[syslog-ng] Pattern Database first snapshot available

Fri Dec 18 18:13:12 CET 2009

> The <values></values> could be use to specify additional values which
> you want to set, but do not appear in the message itself. For example if
> you want to classify login messages, but for a certain message the
> username does not appear, but you know that this message reports a
> specific username. This case you can use the <values> to assign
> the .dict.username variable (for example) to that specific user and
> latter you can be sure that it exists.
>
> I am still not sure if I completely understand your suggestion...
>

Oh right, I completely forgot that you added the values system after
the tag system and that the empty <values/> tags were to indicate that
no values were being added.

> The reason for using UUID was to have the ability to provide global
> unique ids, simple integers would be hard to maintain. I was also
> thinking using OIDs for IDs, but UUID was an easier choice. Technically
> you can use simple integers or any other string as syslog-ng currently
> does not check it. I will think about it... :)
>

Yes, that is true that the UUID would be easier for global community
purposes, it's just an awfully large value to be storing as
per-message overhead.

> Using integers would be also better because of DB indexing purposes. If
> you want to use integers, you can than assign a <value
> name="my_id">42</value> as a work-around to each pattern and latter use
> "my_id" in your templates.

That's a good idea and would probably fit my needs just fine.
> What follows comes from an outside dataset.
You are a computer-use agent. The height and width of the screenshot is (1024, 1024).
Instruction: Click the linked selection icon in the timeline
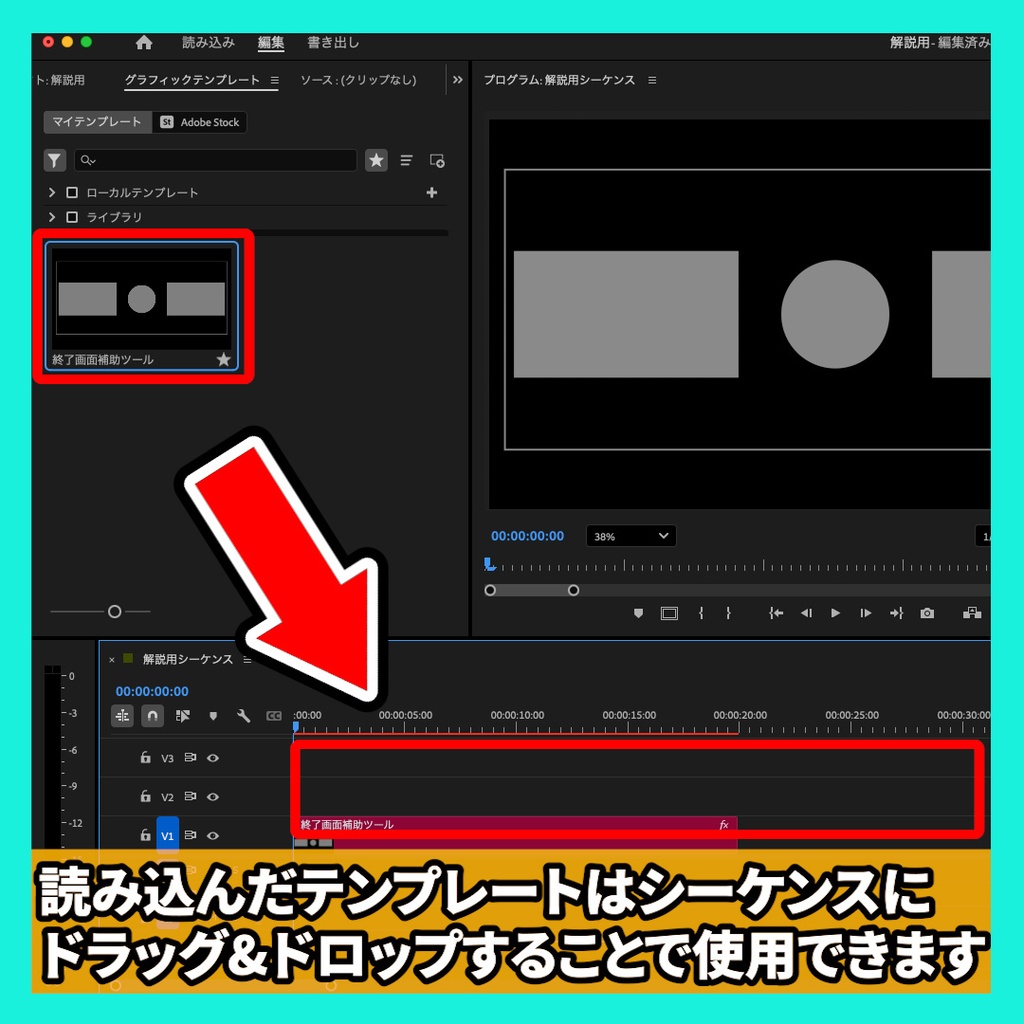122,716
> I prefer using more meaning-full names as this way you can normalize
> your logs, so that it wont matter if it is a PIX, iptables etc. log
> message, you can always refer to the source/destination address with
> it's name. It requires to store different type of logs in different
> tables, but you can freely change your application without changing your
> log processing scripts.
>

If you are doing multiple tables then it is most certainly better to
normalize the names as you've done.  My app is large enough that I was
concerned with open file limits in the database with too many
different tables.  Specifically, if you are logging 1000 possible
classes, each with their own output variables, then you would need
1000 tables x table rotation (if any).  On MySQL, this means 3 x
number of tables files open, for at least 3000 files open.  If the DB
and the OS can handle the number of files open, you still incur a fair
amount of overhead when a query accesses a table not in the open table
cache.  Additionally, it might make the client code much more
difficult to write because you have variable column names.  I suppose
it wouldn't be too bad to have a directory lookup for what the column
names are to dynamically build your SQL, but I was trying to simplify
the database as much as possible at the expense of making the patterns
a bit more complex.

As a side note, your method would be much more appropriate for
inserting into emerging hash-style databases like TokuDB, Hypertable,
TokyoCabinet, and MongoDB, or even document-based databases like
CouchDB.  The problem with such methods currently is the insertion
rate is fairly slow for a busy syslog server (anything over 10k
messages/sec).

> You can also combine these to methods to use meaningful names in
> patterns and using <values> you can assign to numbered values, like
> this:
>
> <value name="s1">${.dict.source_ip}</value>
>

This is an excellent idea and I will probably move to something like it.

> Of course it would require a bit more memory and CPU cycles. Of course
> you are free to name your values as you want. I think it is really a
> question on the patterns we try to build and distribute. Maybe I can add
> a rewrite mechanism to pdbtool which would rename the pattern names to
> numbered value names. So this way we can publish patterns with
> meaningful names and anyone can latter rename the patterns for numbered
> names. Would it fit your needs?
>

I think the most valuable designation to put in the published pattern
is a string or int XML attribute or element.  Then users can decide
how they want to handle them and optimize their storage schema
accordingly.

> I have also had some plan to store parsed values as different type of
> data and not always as string. IP addresses, numbers are a very good
> candidate for this. I put it on my todo list. :)
>

Awesome!

Thanks for all of your hard work on this.